● **WHAT NEEDS TO BE DONE**:
Exactly the lines from the one containing "You are a GUI" through the end of the records must be reproduced; leave out all pictures.

__________________________________________________

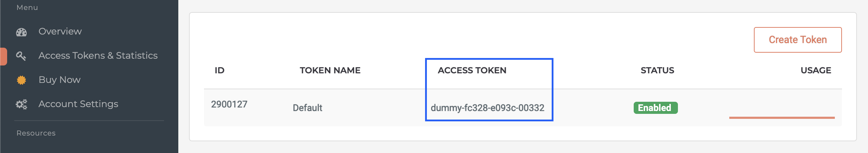Click the orange Buy Now badge icon

click(21, 80)
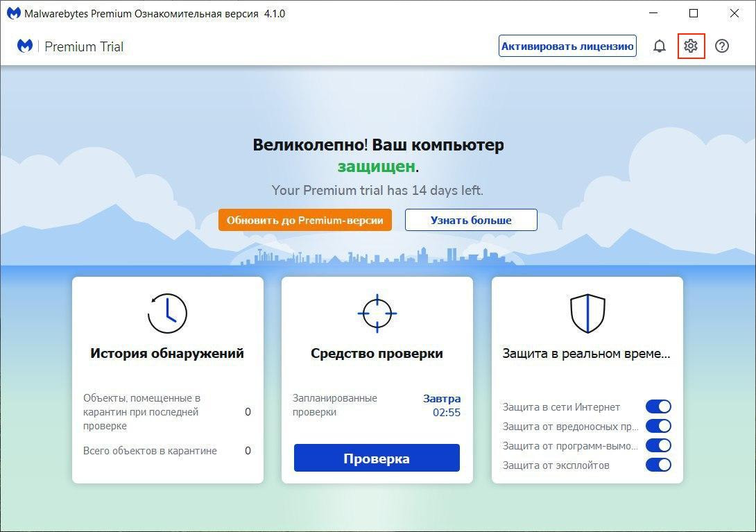Turn off Защита от эксплойтов switch
This screenshot has width=756, height=532.
[x=658, y=465]
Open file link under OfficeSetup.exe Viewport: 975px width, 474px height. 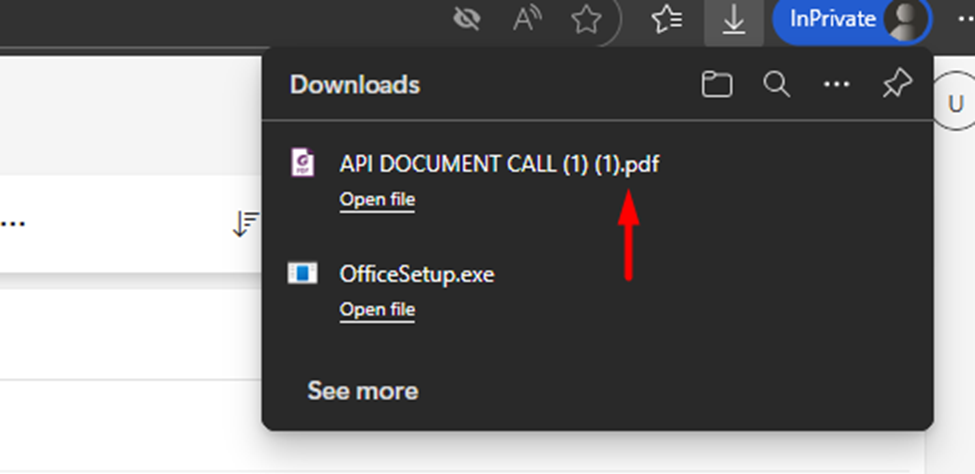(x=377, y=310)
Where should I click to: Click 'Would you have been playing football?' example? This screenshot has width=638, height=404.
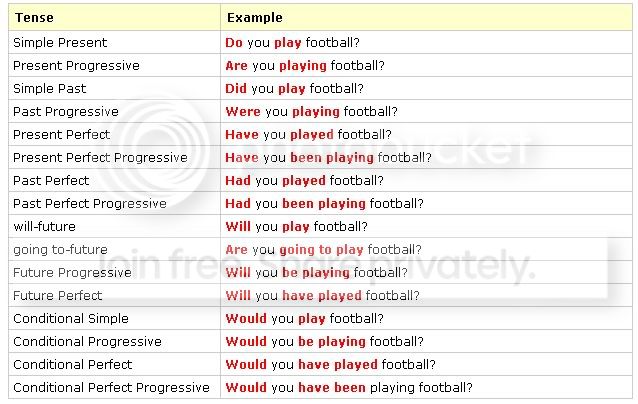(349, 388)
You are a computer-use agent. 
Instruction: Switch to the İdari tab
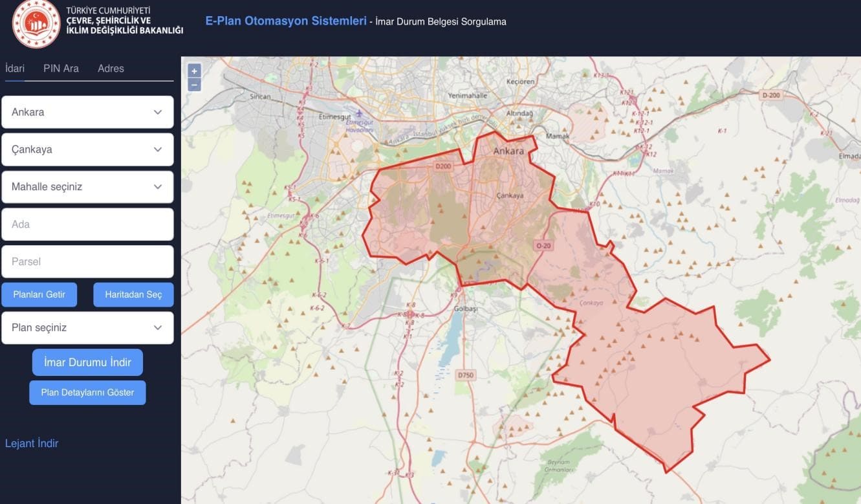click(15, 69)
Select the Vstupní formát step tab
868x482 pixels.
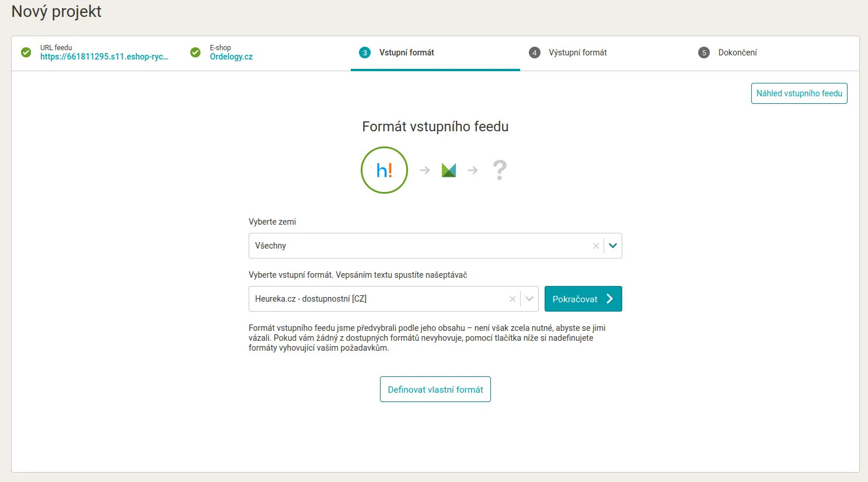coord(406,53)
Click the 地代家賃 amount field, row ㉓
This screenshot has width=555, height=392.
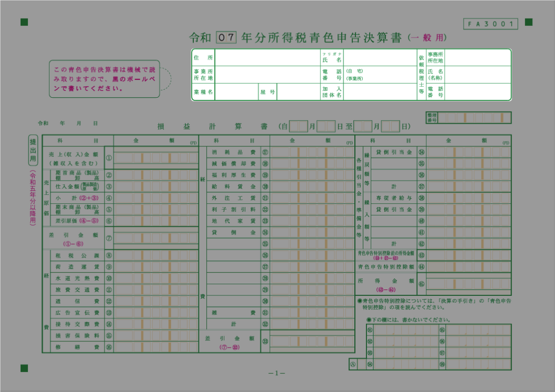[x=313, y=221]
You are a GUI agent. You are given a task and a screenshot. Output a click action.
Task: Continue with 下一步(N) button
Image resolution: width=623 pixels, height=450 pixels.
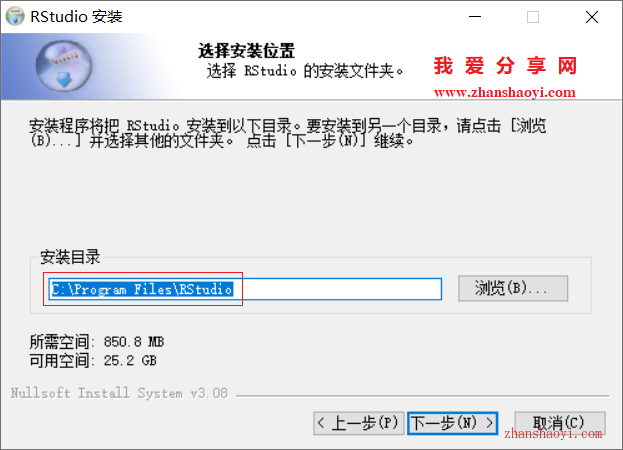(x=453, y=423)
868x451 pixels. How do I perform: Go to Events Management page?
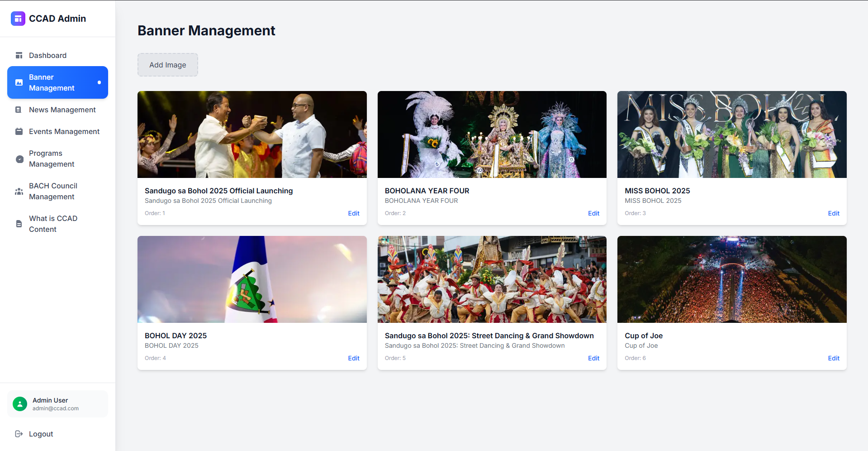[64, 131]
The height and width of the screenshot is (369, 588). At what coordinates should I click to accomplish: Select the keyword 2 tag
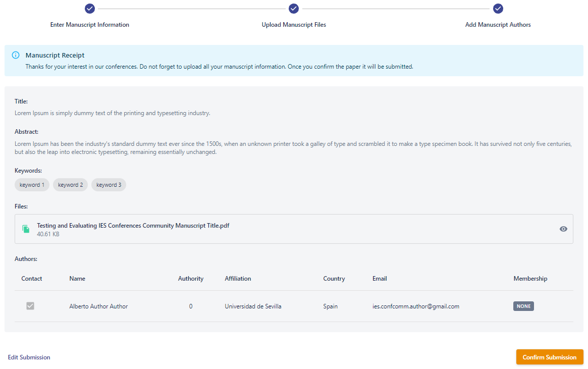click(x=70, y=185)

__________________________________________________

● **SOLUTION FOR THIS TASK**:
You are a GUI agent. You are given a task and a screenshot. Output a click action.
Task: Continue with 下一步(N) button
Image resolution: width=623 pixels, height=450 pixels.
(x=453, y=423)
868x451 pixels. How do I perform: Go to Events Management page?
[64, 131]
The height and width of the screenshot is (369, 588). At what coordinates should I click to accomplish: Select the keyword 2 tag
click(x=70, y=185)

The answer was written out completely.